A daily huddle is where you bring your team together at the same time each day and ask them these three questions:
- What did we achieve yesterday?
- What are our priorities for today?
- Did we identify any roadblocks?
For this to be successful, you would need to do this consistently, and it needs to be done at the same time and in the same place every day. Are you the only person on your team? Then this is still a priority. Will you be away for the day? Then your team is to continue to do this without you.
What will be the outcome?
The outcome of a daily huddle will be that you have a highly motivated, successful, self-managed team.
Over time, your team will become more forward-thinking. Instead of saying, “I have nothing to do.” they will say, “I have completed my tasks for the day. Does anyone need help?” Additionally, instead of ‘battling on,’ wasting valuable time and resources, when a team member struggles, they will have the confidence to ask for help from you and the rest of their team.
Then, one day your team will be saying, “Wow! Look what we achieved yesterday. We did a great job.”
Over time, your team’s success will happen daily. Your team will consistently prioritize and re-prioritize, and you will all be working together to unlock the roadblocks you encounter. Once this happens, your skilled team will be highly motivated, and this team will use these skills effectively and efficiently in the workplace.
What’s next?
When your daily huddle is consistently happening, the next step is to have your team email their reports to you each Friday afternoon with the answers to the following three questions:
- What did you achieve this week?
- What are your priorities for next week?
- What roadblocks did you encounter?
Once you have received their email, you will re-forward the previous week’s email sent to you. The purpose of this is to see what each team member has advised they would achieve from last week’s email. Did they reach their goals, and if not, why not?
Did they reassess and rearrange their priorities when they could not finish a task, or did new priorities arrive? Did they encounter any real roadblocks, or was this an excuse for not completing their assigned tasks? Do they have a plan to rectify the situation?
What is a leader’s job?
As a leader, our job is to teach our staff to think. We are to teach them how to find a solution to their problems. They are to look for answers both inside and outside the square.
So once your huddle is now a daily habit and the Friday reports arrive consistently each week, your next step is to organise a monthly review.
This review reports the completed achievement over the last month.
Each member of the team receives a 3-minute update
- What did we achieve this month?
- What are our priorities for next month?
- What roadblocks do you think we will encounter?

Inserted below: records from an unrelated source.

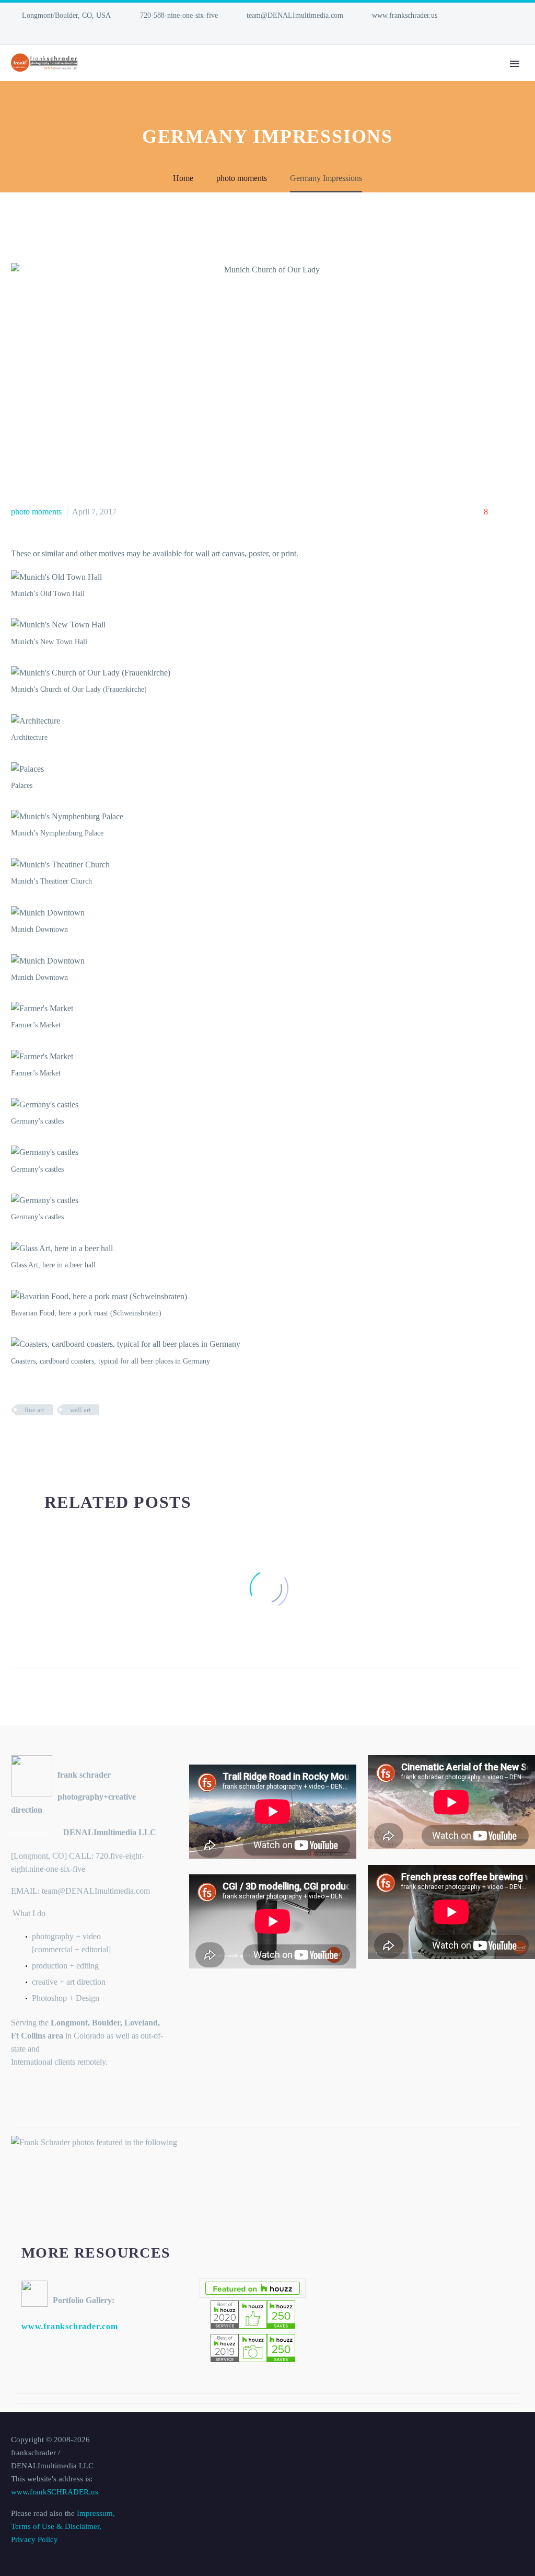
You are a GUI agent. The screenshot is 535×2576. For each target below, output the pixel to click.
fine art (34, 1410)
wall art (80, 1410)
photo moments (36, 511)
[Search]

At the end of the meeting, you will request that everyone brainstorms their priorities for next month and what they feel are the most important to have the entire team think tank around. Pick the top one or two areas and spend the 10 to 15 minutes think tanking as a team as to the biggest priority for the team for the next week.

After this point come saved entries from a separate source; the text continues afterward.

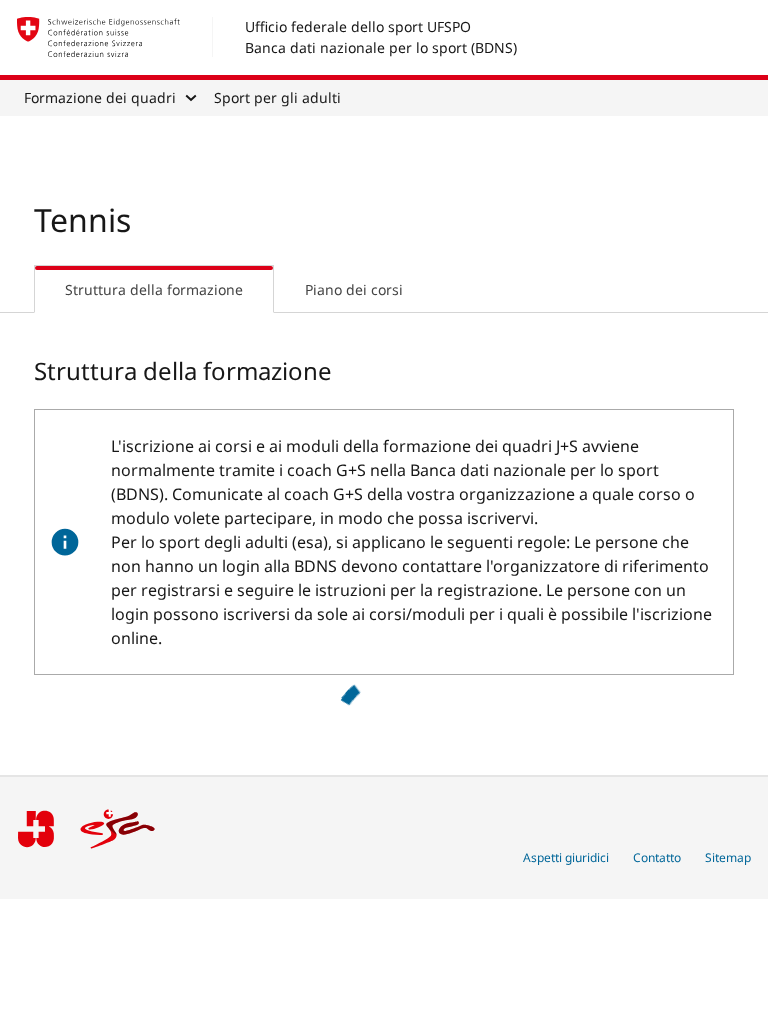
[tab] (154, 289)
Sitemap (728, 857)
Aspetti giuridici (566, 857)
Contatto (657, 857)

Once you have done this for three months, you will sit down as a team and do a quarterly review.
- What did we achieve last quarter?
- What are our priorities for the next quarter?
- What potential systematic risks will affect our quarterly plan?
Then, at the 12 month mark and every 12 months after that, you sit down as an entire team and identify what you have achieved in the last year?
- What are our priorities for next year?
- Have they aligned with our three-year strategic plan?
- What potential systematic risks will affect our quarterly plan?
- Do we need more systems, processes, funding, or staff?
You will find that your daily huddle will eventually become a strategic plan from just three questions a day.